### WHAT IS BEING ASKED
Arrange the lines of the material as a JSON list of strings, one string per line with blank lines omitted, beginning at the line containing "Where should I click to: Open the filter" and continuing through the line containing "[x=1374, y=549]".

Data extracted from a collection
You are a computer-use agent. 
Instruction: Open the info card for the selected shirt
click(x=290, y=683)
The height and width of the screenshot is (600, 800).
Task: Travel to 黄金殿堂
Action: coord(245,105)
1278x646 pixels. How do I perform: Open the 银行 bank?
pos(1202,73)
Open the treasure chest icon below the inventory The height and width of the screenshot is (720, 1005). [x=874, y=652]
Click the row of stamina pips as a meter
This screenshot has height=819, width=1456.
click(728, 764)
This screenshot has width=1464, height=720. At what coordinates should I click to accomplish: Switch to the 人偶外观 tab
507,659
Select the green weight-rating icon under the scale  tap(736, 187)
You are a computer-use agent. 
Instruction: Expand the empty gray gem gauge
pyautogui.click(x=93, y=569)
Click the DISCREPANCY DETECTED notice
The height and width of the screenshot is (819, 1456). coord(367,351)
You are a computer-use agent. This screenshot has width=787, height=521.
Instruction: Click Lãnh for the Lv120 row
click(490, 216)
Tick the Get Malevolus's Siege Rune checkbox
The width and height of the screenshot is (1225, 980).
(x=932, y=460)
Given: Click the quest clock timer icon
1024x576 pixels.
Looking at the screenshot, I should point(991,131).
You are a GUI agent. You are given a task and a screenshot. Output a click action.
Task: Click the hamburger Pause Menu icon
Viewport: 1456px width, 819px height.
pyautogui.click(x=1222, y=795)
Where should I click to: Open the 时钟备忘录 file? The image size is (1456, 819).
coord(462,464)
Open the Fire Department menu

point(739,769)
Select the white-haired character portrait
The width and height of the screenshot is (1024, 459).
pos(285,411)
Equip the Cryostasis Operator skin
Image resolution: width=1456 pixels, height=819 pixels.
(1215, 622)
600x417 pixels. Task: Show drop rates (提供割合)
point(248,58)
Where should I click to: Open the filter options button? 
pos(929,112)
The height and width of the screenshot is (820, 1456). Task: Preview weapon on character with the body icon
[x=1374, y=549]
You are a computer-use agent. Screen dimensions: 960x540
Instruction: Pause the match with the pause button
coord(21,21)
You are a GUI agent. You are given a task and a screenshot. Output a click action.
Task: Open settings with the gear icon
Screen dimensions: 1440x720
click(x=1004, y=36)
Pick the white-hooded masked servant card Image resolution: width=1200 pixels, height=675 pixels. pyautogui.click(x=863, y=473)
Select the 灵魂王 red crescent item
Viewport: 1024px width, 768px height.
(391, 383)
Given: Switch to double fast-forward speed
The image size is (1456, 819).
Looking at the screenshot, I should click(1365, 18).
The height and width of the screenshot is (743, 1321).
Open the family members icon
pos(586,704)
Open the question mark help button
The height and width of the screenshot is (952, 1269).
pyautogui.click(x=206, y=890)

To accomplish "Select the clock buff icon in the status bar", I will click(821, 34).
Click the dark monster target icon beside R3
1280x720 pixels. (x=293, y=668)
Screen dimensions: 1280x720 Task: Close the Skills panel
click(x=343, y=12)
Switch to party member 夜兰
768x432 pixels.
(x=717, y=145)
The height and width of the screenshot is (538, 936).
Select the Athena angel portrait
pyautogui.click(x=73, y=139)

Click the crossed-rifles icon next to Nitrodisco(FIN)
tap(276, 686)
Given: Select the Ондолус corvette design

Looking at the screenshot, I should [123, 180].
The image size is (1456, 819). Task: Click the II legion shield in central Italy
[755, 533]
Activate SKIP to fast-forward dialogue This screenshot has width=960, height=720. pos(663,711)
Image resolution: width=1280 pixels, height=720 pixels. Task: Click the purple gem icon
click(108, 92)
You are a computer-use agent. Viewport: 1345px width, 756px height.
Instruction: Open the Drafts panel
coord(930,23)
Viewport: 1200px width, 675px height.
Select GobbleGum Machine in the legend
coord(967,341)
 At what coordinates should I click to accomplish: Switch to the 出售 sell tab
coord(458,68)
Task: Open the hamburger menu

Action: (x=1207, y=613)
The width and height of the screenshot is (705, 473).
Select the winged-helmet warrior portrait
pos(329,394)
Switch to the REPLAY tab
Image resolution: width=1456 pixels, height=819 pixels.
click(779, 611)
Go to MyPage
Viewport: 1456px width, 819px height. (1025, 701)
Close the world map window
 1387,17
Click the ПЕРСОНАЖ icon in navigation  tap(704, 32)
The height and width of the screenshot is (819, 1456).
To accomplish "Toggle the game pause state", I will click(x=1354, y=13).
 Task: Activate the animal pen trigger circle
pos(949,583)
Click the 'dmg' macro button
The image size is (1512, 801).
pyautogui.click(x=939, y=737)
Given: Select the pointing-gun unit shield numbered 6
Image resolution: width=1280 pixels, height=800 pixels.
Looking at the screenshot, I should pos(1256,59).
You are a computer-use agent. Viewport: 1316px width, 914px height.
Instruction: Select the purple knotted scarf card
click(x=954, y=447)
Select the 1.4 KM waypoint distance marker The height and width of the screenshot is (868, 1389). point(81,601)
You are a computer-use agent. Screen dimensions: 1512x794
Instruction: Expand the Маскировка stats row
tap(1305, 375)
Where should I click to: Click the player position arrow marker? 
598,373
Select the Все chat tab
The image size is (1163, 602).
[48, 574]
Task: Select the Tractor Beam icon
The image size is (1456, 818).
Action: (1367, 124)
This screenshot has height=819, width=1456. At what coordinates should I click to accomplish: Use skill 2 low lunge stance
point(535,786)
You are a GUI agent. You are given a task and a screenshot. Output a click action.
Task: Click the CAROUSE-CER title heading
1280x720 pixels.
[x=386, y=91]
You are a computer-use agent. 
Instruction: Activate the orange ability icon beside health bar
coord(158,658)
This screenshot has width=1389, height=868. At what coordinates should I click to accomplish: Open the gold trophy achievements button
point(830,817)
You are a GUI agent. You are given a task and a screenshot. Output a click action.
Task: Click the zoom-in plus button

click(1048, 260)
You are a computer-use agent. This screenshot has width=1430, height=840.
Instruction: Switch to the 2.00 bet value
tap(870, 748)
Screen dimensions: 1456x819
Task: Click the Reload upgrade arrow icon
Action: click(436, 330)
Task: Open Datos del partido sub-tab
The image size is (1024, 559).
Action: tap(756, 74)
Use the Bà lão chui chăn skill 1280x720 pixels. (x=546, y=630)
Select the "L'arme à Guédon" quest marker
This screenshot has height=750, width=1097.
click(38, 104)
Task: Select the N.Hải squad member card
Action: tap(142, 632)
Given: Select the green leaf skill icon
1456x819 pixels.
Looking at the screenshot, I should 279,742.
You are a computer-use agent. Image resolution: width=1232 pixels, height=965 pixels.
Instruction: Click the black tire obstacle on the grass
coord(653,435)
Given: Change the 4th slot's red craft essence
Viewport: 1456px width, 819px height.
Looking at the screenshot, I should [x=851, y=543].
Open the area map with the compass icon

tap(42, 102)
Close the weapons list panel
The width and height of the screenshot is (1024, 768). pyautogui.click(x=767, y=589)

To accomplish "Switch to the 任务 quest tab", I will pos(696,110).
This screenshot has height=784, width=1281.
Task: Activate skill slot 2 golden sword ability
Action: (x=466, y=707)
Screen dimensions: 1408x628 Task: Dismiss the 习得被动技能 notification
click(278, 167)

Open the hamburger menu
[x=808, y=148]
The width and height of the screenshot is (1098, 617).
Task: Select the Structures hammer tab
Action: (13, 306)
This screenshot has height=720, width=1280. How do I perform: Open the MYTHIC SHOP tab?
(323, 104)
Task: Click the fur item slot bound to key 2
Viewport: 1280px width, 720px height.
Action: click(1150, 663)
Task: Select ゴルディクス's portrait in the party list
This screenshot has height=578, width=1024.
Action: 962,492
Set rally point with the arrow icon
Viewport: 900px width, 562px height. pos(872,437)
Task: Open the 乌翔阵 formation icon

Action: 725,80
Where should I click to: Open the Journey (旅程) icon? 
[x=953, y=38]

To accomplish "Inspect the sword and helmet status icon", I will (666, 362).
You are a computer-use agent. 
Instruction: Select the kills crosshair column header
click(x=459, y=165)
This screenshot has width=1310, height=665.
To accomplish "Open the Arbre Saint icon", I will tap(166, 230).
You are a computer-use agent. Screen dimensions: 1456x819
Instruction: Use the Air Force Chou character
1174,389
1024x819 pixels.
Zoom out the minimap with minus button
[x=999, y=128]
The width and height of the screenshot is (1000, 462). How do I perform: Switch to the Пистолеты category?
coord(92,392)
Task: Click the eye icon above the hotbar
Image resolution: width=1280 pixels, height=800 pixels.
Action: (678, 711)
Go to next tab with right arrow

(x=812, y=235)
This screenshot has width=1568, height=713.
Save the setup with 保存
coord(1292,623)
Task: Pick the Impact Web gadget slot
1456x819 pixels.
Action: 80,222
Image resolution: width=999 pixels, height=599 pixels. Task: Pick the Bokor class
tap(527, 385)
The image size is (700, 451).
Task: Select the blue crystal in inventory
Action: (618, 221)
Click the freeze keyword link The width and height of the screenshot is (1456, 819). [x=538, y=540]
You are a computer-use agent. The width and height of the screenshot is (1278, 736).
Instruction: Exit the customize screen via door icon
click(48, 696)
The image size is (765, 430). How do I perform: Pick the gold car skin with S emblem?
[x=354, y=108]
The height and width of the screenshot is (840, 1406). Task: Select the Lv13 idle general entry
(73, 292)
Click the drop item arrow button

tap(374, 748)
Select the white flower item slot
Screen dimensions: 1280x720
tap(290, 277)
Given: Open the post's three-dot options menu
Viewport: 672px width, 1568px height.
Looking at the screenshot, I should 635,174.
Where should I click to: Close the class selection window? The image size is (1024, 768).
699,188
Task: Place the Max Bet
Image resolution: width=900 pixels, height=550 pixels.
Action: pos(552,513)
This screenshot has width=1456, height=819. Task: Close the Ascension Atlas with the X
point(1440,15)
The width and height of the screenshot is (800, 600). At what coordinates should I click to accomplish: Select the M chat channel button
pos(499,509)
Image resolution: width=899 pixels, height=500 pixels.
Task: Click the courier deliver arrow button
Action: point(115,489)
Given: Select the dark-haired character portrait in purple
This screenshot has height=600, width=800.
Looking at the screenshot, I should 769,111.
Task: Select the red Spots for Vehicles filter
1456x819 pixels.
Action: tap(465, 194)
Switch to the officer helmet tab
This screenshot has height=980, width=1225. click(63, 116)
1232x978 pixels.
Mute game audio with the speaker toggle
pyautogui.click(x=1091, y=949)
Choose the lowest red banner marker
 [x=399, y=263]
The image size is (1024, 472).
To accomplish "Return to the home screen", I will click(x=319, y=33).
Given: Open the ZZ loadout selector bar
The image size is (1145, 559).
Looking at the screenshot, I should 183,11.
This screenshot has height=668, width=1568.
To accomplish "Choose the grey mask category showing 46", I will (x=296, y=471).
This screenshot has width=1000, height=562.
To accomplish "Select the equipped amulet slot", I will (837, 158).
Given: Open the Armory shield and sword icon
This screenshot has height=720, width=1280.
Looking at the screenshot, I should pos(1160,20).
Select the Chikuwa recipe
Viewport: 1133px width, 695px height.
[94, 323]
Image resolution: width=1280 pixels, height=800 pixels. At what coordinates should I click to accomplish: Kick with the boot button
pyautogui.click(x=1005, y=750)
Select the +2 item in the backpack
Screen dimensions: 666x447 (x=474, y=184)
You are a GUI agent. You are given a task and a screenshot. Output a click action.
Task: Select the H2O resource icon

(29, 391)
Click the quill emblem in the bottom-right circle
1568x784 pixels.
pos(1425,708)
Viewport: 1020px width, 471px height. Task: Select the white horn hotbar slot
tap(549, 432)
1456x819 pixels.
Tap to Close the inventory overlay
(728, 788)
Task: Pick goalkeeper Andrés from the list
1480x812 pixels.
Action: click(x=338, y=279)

### ANSWER TO THE PROBLEM
[
  "Where should I click to: Open the filter options button? ",
  "pos(929,112)",
  "The height and width of the screenshot is (820, 1456). Task: Preview weapon on character with the body icon",
  "[x=1374, y=549]"
]